Humans Have To Find Another Habitable Planet; Research Shows How Life On Earth Would Come to An End

Have you ever thought about the end of life, as we know it? Of course, you have. We all have, thanks to numerous sci-fi fictions and more, at some point or the other have considered how this Earth might come to an end. Well, now there is a more scientific answer to than rather than being engulfed by Dormammu.

A research conducted at Toho University in Funabashi and at the Georgia Institute of Technology in Atlanta has revealed that life on Earth may cease to exist in the next billion years due to the lack of oxygen.

Kazumi Ozaki at Toho University and Chris Reinhard at the Georgia Institute had conducted this research by studying and demonstrating the Earth's climatic, biological and geological systems and reached this apparent, quite grim, conclusion.

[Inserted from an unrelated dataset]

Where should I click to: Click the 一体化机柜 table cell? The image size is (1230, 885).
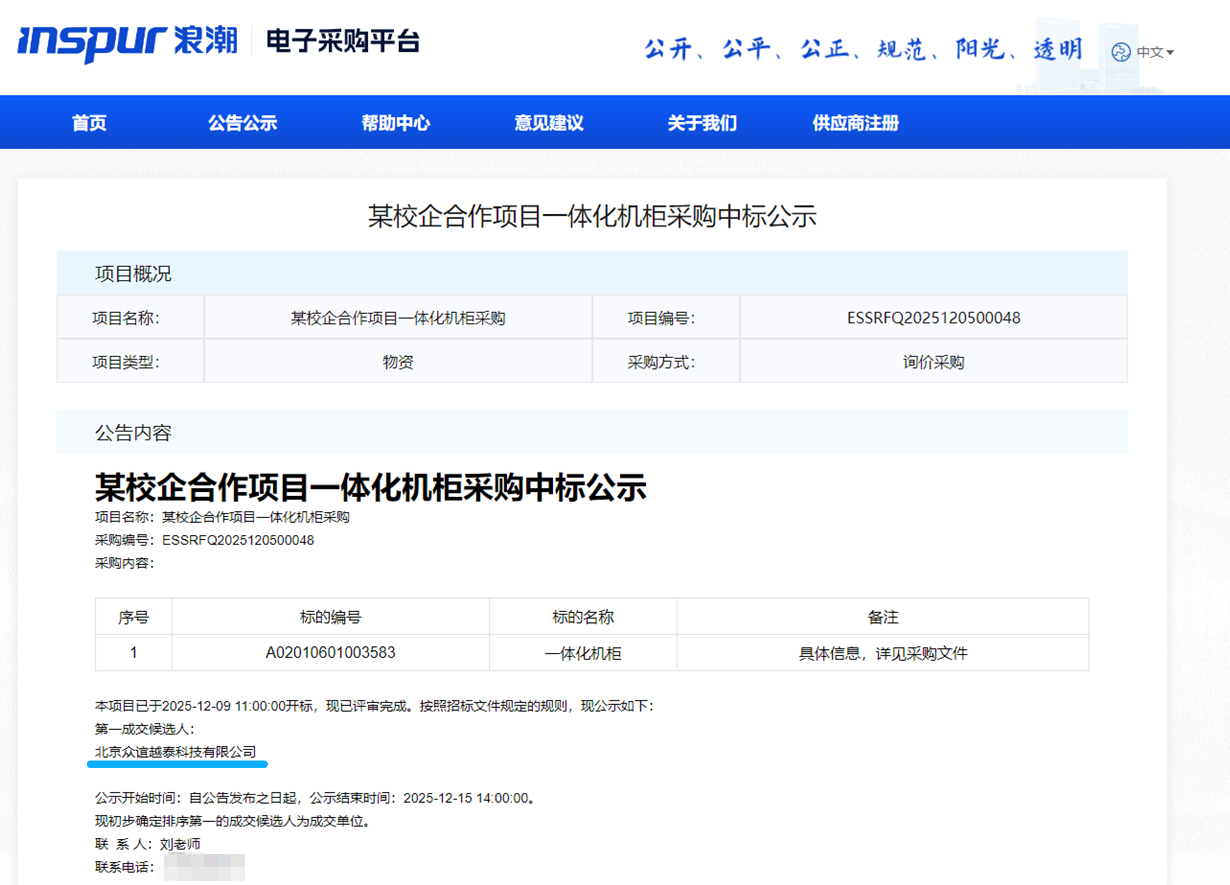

Twenty-one percent of the atmosphere of our home planet contains oxygen, the most ideal and inevitable gas for the life to sustain. Most of the large and complex life forms, such as, us humans need continuous adequate supply of oxygen to survive and the lack of which is fatal.

Earth today and 4.5 billion years ago
An artistic illustration of Earth today and 4.5 billion years ago Tobias Stierli / NCCR PlanetS

Studies show that at the dawn of its existence, the blue planet contained very low level of oxygen making it uninhabitable for any life form. With time the oxygen level rose and life started thriving in the planet. But now the study shows that again the oxygen levels are about to take a deep fall in the next one billion years and the Earth shall not be able to sustain complex aerobic life forms.

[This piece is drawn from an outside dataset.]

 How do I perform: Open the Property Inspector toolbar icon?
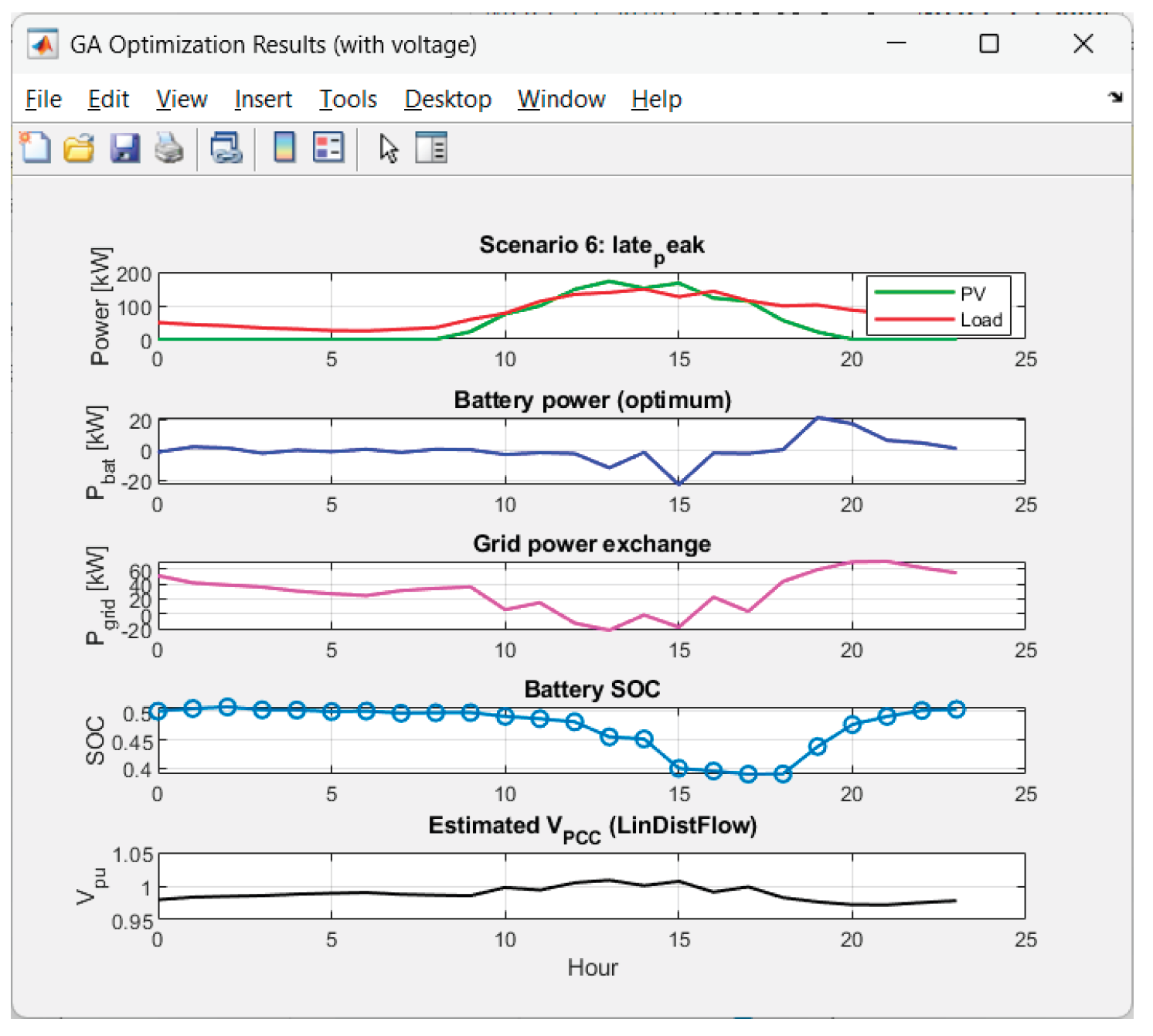coord(431,147)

"We find that the Earth's oxygenated atmosphere will not be a permanent feature," Ozaki says. Their research reveals that our home planet shall witness a massive drop of oxygen level in the next billion years similar to that existed almost 2.4 billion years ago before the famous Great Oxidation Event during the Paleoproterozoic era.

More CO2 Bad, Less CO2 Worse

The team of researchers has concluded that the fundamental reason for this catastrophe is the aging of the Sun. With growing age, our star will get hotter and start releasing more energy leading to a severe decrease of carbon dioxide (CO2) in the atmosphere. Now the CO2 has a great role to play here for the survival of life on the planet. It, not only absorbs heat but also, is an important part of photosynthesis process where the organisms receive the CO2 and produce oxygen in the atmosphere.

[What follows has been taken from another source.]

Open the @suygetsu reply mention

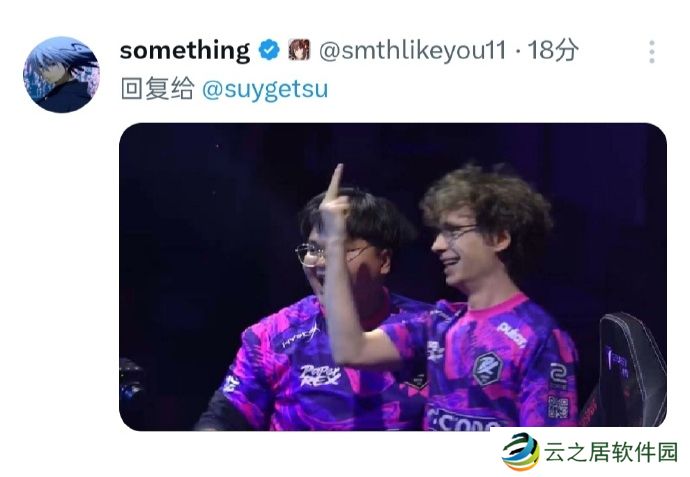coord(265,88)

If the photosynthesising organisms are unable to produce oxygen for the lack of carbon dioxide (CO2) then it will consequently reduce the oxygen level to a very worrying level. As Reinhard says: "The drop in oxygen is very, very extreme – we're talking around a million times less oxygen than there is today." Those, who are still reluctant and unaware about environmental crisis and going on with deforestation, should take a clue from this to stop harming the environment if they don't wish to be extinct.

Methane Too

The study also reveals that not just the fall of oxygen level, there is another reason of concern as well. With the drop of oxygen level there will be parallel rise of methane gas. The apprehension is about 10,000 times rise of methane gas comparing to its present amount.

As the scientists suggest that our biosphere is not compatible to adapt such great environmental changes. Thus, when the change begins, it will take up the speed in no time and the Earth will run out of its oxygen in just 10,000 years, more or less.

The Definition Of Life Will Not Be The Same

The catastrophe will lead the planet where life will be exclusively microbial. Many anaerobic and primitive bacteria which are currently hiding in the deep will rise their heads up and mark their existence.

Forest
Pixabay

Any terrestrial or aquatic life form shall be eliminated from the face of the Earth. The lack of oxygen shall tear the ozone layer apart, the protective layer of the planet. The Earth and its oceans shall be under direct exposure of the maximum levels of harmful ultra violet rays and heat of the Sun, leaving it uninhabitable for any life form.

Migrating To Other 'Habitable' Planets

This research collaborates with a NASA project relating to planet habitability. The results of this research will definitely be helpful for our pursuit of finding life on other planets. Habitable planets can be located by Oxygen-containing biosignatures. "Oxygen, in its many forms, is a very important biosignature since it is intertwined with life so fully on Earth," says Natalie Allen at Johns Hopkins University in Maryland. Though this recent study shows that the presence of oxygen in a habitable planet not only can be temporary but also inconstant in its level.

Kevin Ortiz Ceballos at the University of Puerto Rico opines that this recent study has presented a probability that other planets similar to our home planet, around other stars, might support or have supported life even when large amount of oxygen may not be traced in their atmosphere. It brings a new dimension to finding life on other planet - oxygen not being detected in a planet's atmosphere does not necessarily mark it as uninhabitable.

This revolutionary study of Ozaki and Reinhard have paved new ways for using other bio signatures, rather than just oxygen, for finding life on alien planets. If a planet's atmosphere contains hydrocarbon hazes it could bear more possibilities of evidence of existence of life on that planet.